- [What you have to do] Below is a listing; repeat exactly the lines from the one containing "Click the 30.04.2020 start date cell" to the one containing "524x394 pixels.", both included.

--- START ---

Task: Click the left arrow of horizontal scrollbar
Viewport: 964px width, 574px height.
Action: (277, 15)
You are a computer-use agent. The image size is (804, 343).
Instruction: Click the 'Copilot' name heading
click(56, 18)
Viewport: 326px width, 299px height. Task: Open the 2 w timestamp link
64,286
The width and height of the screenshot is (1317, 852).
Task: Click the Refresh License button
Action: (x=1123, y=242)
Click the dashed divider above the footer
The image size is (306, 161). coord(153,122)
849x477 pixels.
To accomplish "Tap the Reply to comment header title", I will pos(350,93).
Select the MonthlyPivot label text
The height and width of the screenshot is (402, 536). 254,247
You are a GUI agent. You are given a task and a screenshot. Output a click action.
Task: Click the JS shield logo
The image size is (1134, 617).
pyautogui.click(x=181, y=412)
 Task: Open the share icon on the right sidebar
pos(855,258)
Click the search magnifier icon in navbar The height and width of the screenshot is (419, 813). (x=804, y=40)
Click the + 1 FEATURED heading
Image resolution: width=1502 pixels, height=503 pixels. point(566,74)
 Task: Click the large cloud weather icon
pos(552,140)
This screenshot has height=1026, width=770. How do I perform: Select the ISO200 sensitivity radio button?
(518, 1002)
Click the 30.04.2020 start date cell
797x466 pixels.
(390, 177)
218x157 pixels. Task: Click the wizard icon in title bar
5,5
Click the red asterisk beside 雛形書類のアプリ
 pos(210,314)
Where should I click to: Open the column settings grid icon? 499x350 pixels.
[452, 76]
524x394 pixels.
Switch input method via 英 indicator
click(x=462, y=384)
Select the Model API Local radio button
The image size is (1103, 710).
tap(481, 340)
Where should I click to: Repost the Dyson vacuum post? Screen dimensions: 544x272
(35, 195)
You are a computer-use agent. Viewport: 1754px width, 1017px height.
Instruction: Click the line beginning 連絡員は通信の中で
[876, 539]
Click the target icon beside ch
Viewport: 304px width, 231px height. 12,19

--- END ---

- [Solution to the problem]
Click the 30.04.2020 start date cell
797x466 pixels.
(390, 177)
218x157 pixels. Task: Click the wizard icon in title bar
5,5
Click the red asterisk beside 雛形書類のアプリ
 pos(210,314)
Where should I click to: Open the column settings grid icon? 499x350 pixels.
[452, 76]
524x394 pixels.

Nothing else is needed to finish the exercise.